Please pick up the article on single-payer healthcare after its last sentence and keep writing it; the listing that follows it is not part of the task.

* _EXERCISE TEXT_
== == ==

The false promise of single-payer healthcare

Government-run, single-payer health care is back in vogue. It’s the left’s favored fallback as ObamaCare fails. And the Senate just held a hearing on single-payer systems in other countries — with no shortage of witnesses touting the supposed benefits.

As ObamaCare continues to disappoint, some states are pushing for a single-payer replacement within their borders. Vermont is working to create such a system; Hawaii’s governor has singled out single-payer as the only potential replacement for his state’s failing exchange. And legislators have offered up proposals to institute single-payer in California, New York, Pennsylvania, Minnesota and Colorado.

Single-payer’s cheerleaders cite Canada as proof of the system’s superiority. It’s a foolish fetish: Our northern neighbor’s health-care system is plagued by rationing, long waits, poor-quality care, scarcities of vital medical technologies and unsustainable costs. That’s exactly what’s in store for America if we follow Canada’s lead.

As a native of Canada, I’ve seen this reality firsthand. To keep a lid on costs, Canadian officials ration care. As a result, the average Canadian has to wait 4½ months between getting a referral from his primary-care physician to a specialist for elective medical treatment — and actually receiving it.

== == ==

* _SUPPLIED DATA_
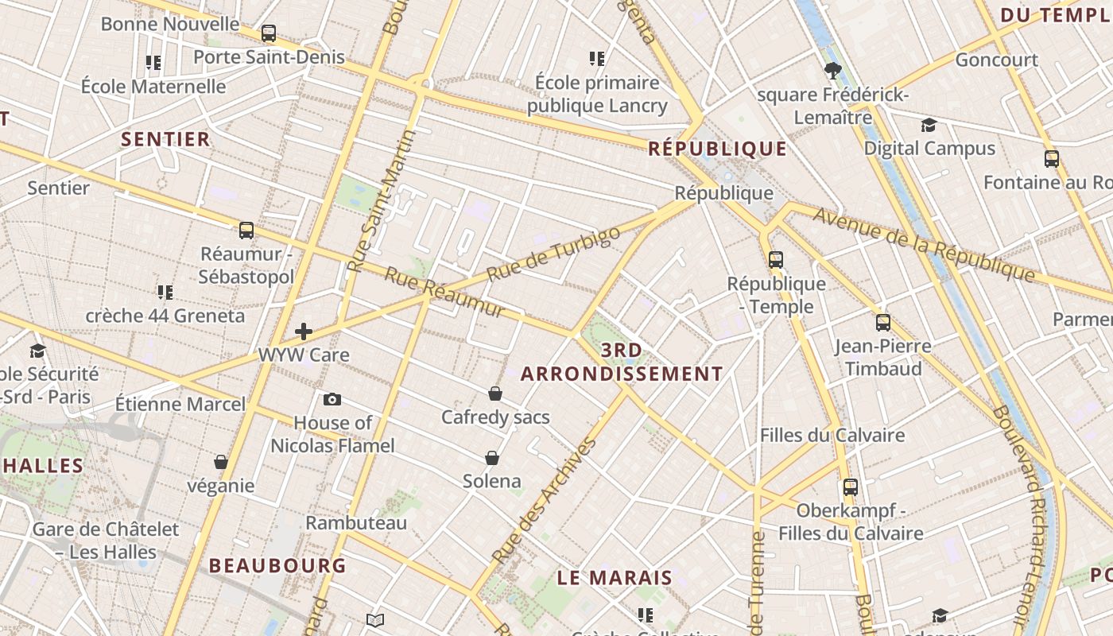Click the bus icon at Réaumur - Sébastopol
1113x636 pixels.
click(246, 231)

== == ==

* _TASK OUTPUT_
Mind you, “elective treatment” in Canada doesn’t mean Botox or a tummy tuck. We’re talking about life-or-death procedures like neurosurgery, orthopedic surgery or cardiovascular surgery.

Bostonians face the longest wait times for an appointment in America, according to Merritt Hawkins, a consultancy. That’s no surprise, given that Massachusetts essentially enacted ObamaCare in 2006, four years before it went national. Even so, the average wait in Boston is 45.4 days — about three months less than in Canada.

But you can bet the waits in Beantown are getting longer, as the effects of the government-heavy system continue to kick in. Canada’s wait times are certainly growing: That average 18-week delay for “elective” referals is 91 percent longer than in 1993.

There’s also a severe shortage of essential medical equipment. Canada ranks 14th among 22 OECD countries in MRI machines per million people, with an average wait time to use one at just over eight weeks. Canada ranks a dismal 16th in CT scanners per million people, with an average wait time of over 3.6 weeks.

The United States ranks second in MRI machines per-capita, and fifth in CTs.

Every Canadian is technically “guaranteed” access to health care. But long waits and the scarce resources leave many untreated.

When people aren’t treated in a timely fashion, their conditions worsen, which often means significantly more expensive and extensive treatments. The Center for Spatial Economics, a Canadian research outfit, estimates that wait times for just four key procedures — MRI scans and surgeries for joint replacement, cataracts and coronary-artery-bypass grafts — cost Canadian patients $14.8 billion a year in excess medical costs and lost productivity.

Nor is Canadians’ treatment close to “free”: Patients may only have to pay a nominal fee when they get treatment. But the typical Canadian family pays about $11,300 in taxes every year to finance the public-insurance system.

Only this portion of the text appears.